Here's a piece of tech history that was new to me: Apparently Thomas Dolby played a crucial role in the development of the first polyphonic ringtones.
Tedium has a great piece on the history of ringtones; it goes back to 1902 — when the Spanish guitarist Francisco Tárrega composed "Gran Vals," decades later the inspiration for the "Nokia Tune" ringtone — and delves into the fascinating 1960s/70s fights over the deregulation of the telephone industry, which made it possible for third parties to create customized phone-ringers, and thus, eventually, ringtones.
But then Dolby enters the picture. It turns out that in addition to being a superb musician and songwriter he ran a software firm …
As Dolby noted in a 2005 interview with The A.V. Club, he stumbled into the ringtone space because of a piece of software his company, Beatnik, had created. The technology was intended as a website plugin not unlike Flash or Java, but it checked off most of the marks for working in simplistic cell phones.
"When the whole dot-com crash happened, what Beatnik was left with that wasn't a bunch of fluff was a contract with Nokia, who were looking to put polyphonic ringtones into phones," Dolby explained to the news outlet. "Sort of by accident, the requirements for Web audio-software technology were not that dissimilar to what Nokia needed, because we'd made a software-based audio engine that could be downloaded very quickly and used files like MIDI files, but which had good fidelity because they could include actual samples of recordings."

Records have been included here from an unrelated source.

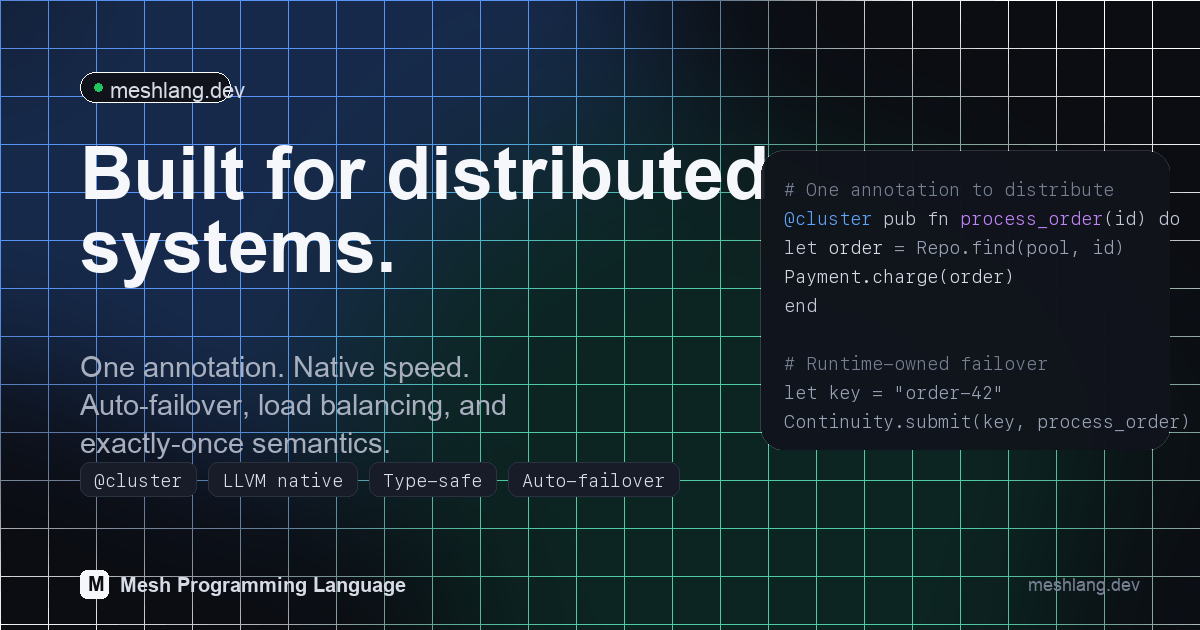1200x630 pixels.
Task: Click the green status dot in the badge
Action: [98, 88]
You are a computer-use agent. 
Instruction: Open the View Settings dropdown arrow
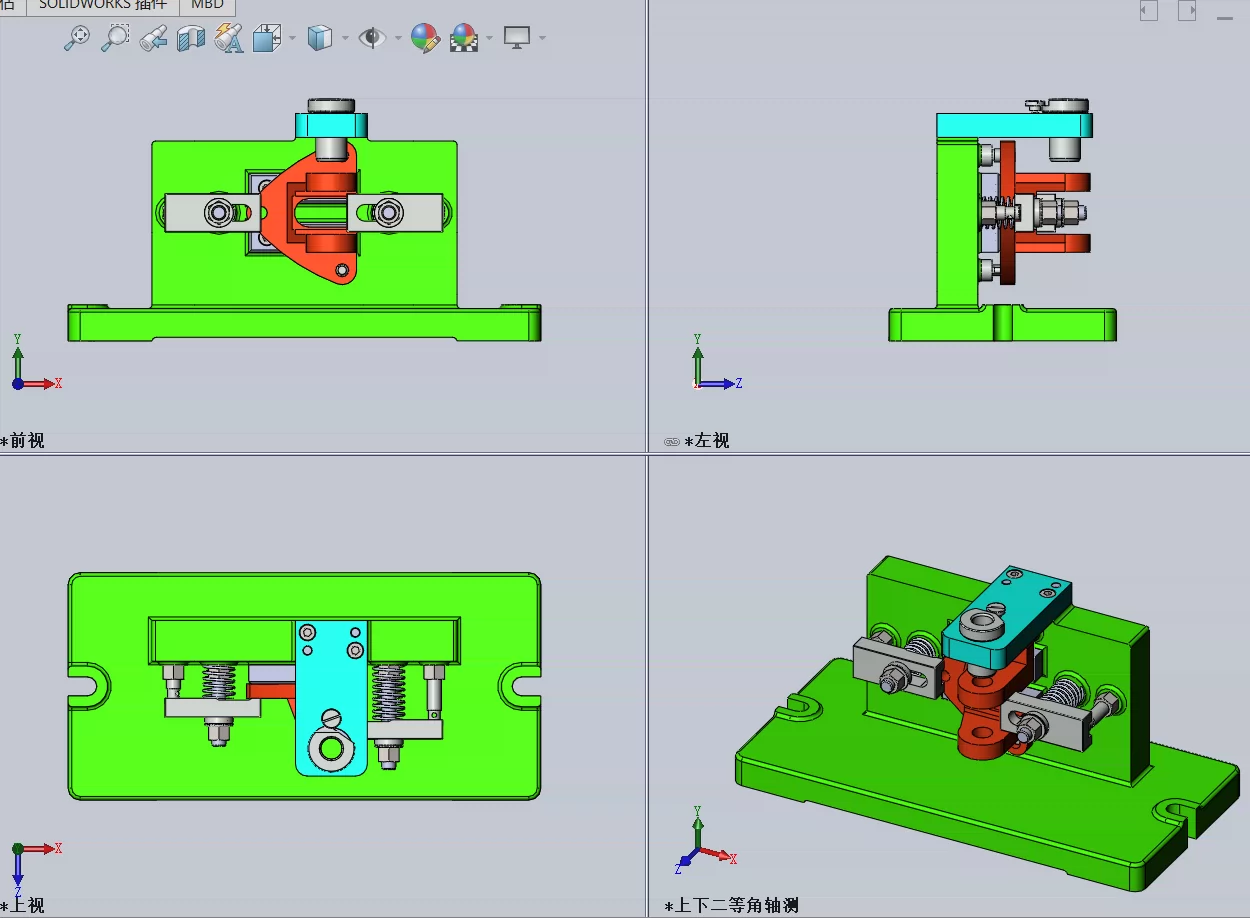pyautogui.click(x=542, y=38)
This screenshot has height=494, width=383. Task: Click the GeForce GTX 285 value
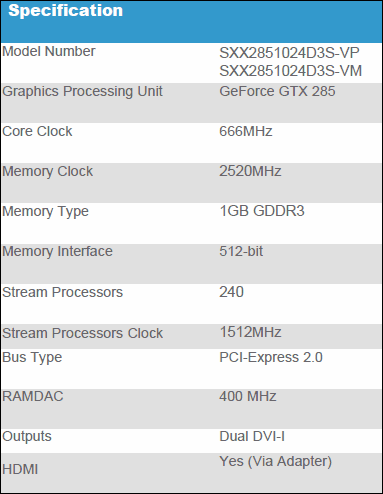277,91
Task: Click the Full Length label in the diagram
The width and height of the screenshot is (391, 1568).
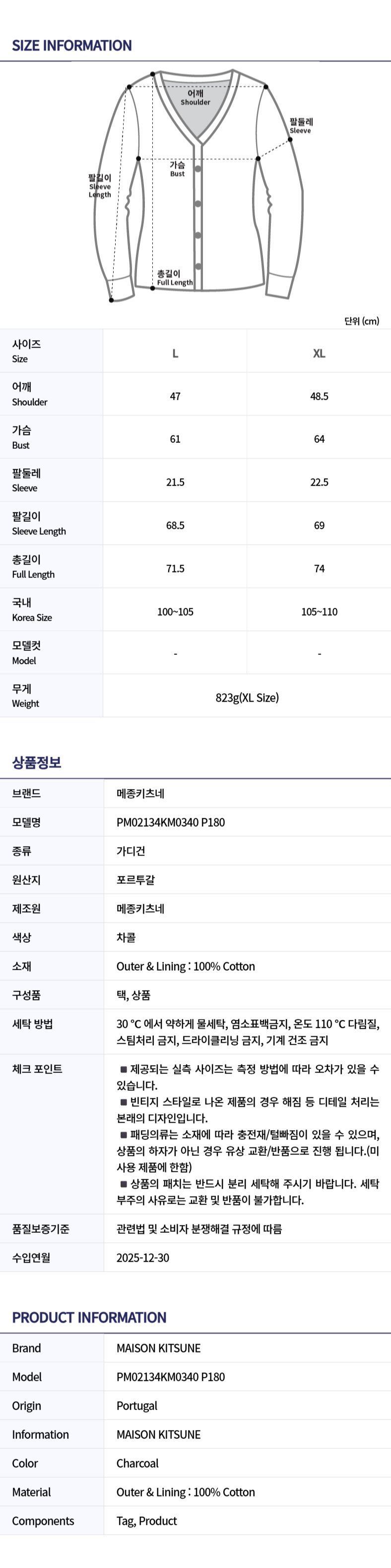Action: [175, 278]
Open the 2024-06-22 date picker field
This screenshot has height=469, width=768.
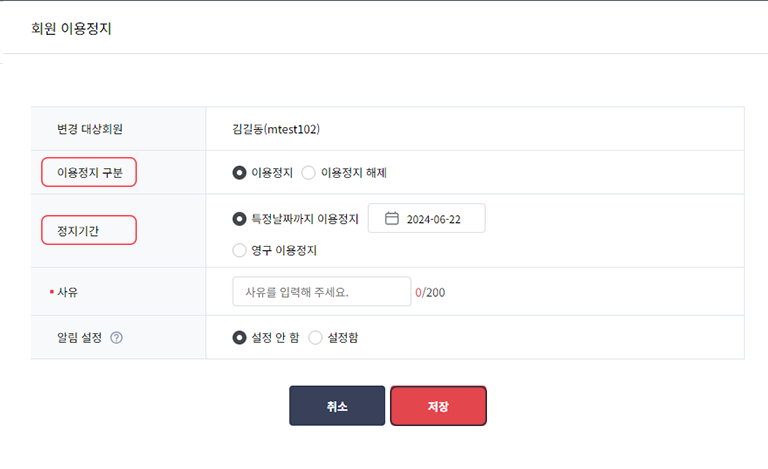tap(427, 218)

Beatnik's strategy was effective because of how it worked—it was a software solution to a problem that other cell phone makers were trying to solve with hardware chips that cost a lot of money. Nokia, which used monophonic sounds previously, was looking to add more layers of depth to the tones coming out.
Dolby's solution was so effective that every major cell phone company of the pre-smartphone era licensed the software after Nokia had success with it.